**About this exercise**
Can you write out the whole listing exactly?
(Available records Opens)
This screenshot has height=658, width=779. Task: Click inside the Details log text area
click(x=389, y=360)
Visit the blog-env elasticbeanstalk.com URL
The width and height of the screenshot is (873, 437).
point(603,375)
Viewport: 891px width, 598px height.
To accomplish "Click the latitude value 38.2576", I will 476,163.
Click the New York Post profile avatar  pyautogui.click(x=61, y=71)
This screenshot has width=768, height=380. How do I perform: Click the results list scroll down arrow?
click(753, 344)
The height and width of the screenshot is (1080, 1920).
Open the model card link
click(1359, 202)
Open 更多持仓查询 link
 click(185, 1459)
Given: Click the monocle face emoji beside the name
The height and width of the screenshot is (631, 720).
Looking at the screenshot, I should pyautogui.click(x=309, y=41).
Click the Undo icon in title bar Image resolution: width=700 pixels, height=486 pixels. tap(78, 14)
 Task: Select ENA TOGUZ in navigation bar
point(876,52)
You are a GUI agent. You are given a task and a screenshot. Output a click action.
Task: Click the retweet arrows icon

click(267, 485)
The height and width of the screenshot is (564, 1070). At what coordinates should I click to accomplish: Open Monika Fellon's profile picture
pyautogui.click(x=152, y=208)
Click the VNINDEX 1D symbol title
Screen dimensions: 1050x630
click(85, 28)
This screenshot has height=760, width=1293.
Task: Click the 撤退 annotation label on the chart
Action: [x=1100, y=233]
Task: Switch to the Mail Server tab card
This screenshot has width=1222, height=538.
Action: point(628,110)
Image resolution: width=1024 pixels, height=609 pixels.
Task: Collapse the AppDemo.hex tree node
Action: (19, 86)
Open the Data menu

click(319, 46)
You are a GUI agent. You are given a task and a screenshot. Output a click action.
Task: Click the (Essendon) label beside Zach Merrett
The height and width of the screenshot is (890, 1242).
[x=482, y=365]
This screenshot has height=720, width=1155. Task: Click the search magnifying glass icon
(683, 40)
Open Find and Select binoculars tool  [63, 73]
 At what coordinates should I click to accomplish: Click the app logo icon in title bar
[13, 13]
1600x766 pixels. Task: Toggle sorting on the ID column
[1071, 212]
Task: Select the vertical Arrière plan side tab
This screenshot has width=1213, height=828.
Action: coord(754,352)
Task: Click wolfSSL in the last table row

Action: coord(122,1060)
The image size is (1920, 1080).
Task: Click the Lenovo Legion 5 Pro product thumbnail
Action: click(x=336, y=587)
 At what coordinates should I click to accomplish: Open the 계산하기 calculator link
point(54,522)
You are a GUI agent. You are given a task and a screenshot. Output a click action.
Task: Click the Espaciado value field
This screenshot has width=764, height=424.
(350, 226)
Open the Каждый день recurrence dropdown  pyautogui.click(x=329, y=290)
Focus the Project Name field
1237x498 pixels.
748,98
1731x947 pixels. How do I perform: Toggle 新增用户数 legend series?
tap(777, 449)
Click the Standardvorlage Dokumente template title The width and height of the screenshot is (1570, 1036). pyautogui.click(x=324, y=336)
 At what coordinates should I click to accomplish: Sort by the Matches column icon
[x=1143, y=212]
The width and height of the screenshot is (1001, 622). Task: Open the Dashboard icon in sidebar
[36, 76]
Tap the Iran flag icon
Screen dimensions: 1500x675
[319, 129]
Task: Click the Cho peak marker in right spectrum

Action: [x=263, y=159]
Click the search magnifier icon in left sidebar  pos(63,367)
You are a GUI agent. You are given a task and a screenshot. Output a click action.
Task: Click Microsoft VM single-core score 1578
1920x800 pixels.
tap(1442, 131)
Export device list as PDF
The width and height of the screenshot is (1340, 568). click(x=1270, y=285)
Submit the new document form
(Available records Closes)
**Response box**
This screenshot has height=658, width=779. Task: Click inside the Details log text area
click(x=389, y=360)
Visit the blog-env elasticbeanstalk.com URL
The width and height of the screenshot is (873, 437).
point(603,375)
Viewport: 891px width, 598px height.
To accomplish "Click the latitude value 38.2576", I will 476,163.
Click the New York Post profile avatar  pyautogui.click(x=61, y=71)
This screenshot has width=768, height=380. How do I perform: Click the results list scroll down arrow?
click(753, 344)
The height and width of the screenshot is (1080, 1920).
Open the model card link
click(1359, 202)
Open 更多持仓查询 link
 click(185, 1459)
Given: Click the monocle face emoji beside the name
The height and width of the screenshot is (631, 720).
Looking at the screenshot, I should pyautogui.click(x=309, y=41).
Click the Undo icon in title bar Image resolution: width=700 pixels, height=486 pixels. tap(78, 14)
 Task: Select ENA TOGUZ in navigation bar
point(876,52)
You are a GUI agent. You are given a task and a screenshot. Output a click action.
Task: Click the retweet arrows icon

click(267, 485)
The height and width of the screenshot is (564, 1070). At what coordinates should I click to accomplish: Open Monika Fellon's profile picture
pyautogui.click(x=152, y=208)
Click the VNINDEX 1D symbol title
Screen dimensions: 1050x630
click(85, 28)
This screenshot has height=760, width=1293.
Task: Click the 撤退 annotation label on the chart
Action: [x=1100, y=233]
Task: Switch to the Mail Server tab card
This screenshot has width=1222, height=538.
Action: point(628,110)
Image resolution: width=1024 pixels, height=609 pixels.
Task: Collapse the AppDemo.hex tree node
Action: (19, 86)
Open the Data menu

click(319, 46)
You are a GUI agent. You are given a task and a screenshot. Output a click action.
Task: Click the (Essendon) label beside Zach Merrett
The height and width of the screenshot is (890, 1242).
[x=482, y=365]
This screenshot has height=720, width=1155. Task: Click the search magnifying glass icon
(683, 40)
Open Find and Select binoculars tool  [63, 73]
 At what coordinates should I click to accomplish: Click the app logo icon in title bar
[13, 13]
1600x766 pixels. Task: Toggle sorting on the ID column
[1071, 212]
Task: Select the vertical Arrière plan side tab
This screenshot has width=1213, height=828.
Action: coord(754,352)
Task: Click wolfSSL in the last table row

Action: coord(122,1060)
The image size is (1920, 1080).
Task: Click the Lenovo Legion 5 Pro product thumbnail
Action: click(x=336, y=587)
 At what coordinates should I click to accomplish: Open the 계산하기 calculator link
point(54,522)
You are a GUI agent. You are given a task and a screenshot. Output a click action.
Task: Click the Espaciado value field
This screenshot has width=764, height=424.
(350, 226)
Open the Каждый день recurrence dropdown  pyautogui.click(x=329, y=290)
Focus the Project Name field
1237x498 pixels.
748,98
1731x947 pixels. How do I perform: Toggle 新增用户数 legend series?
tap(777, 449)
Click the Standardvorlage Dokumente template title The width and height of the screenshot is (1570, 1036). pyautogui.click(x=324, y=336)
 At what coordinates should I click to accomplish: Sort by the Matches column icon
[x=1143, y=212]
The width and height of the screenshot is (1001, 622). Task: Open the Dashboard icon in sidebar
[36, 76]
Tap the Iran flag icon
Screen dimensions: 1500x675
[319, 129]
Task: Click the Cho peak marker in right spectrum

Action: [x=263, y=159]
Click the search magnifier icon in left sidebar  pos(63,367)
You are a GUI agent. You are given a task and a screenshot. Output a click action.
Task: Click Microsoft VM single-core score 1578
1920x800 pixels.
tap(1442, 131)
Export device list as PDF
The width and height of the screenshot is (1340, 568). click(x=1270, y=285)
Submit the new document form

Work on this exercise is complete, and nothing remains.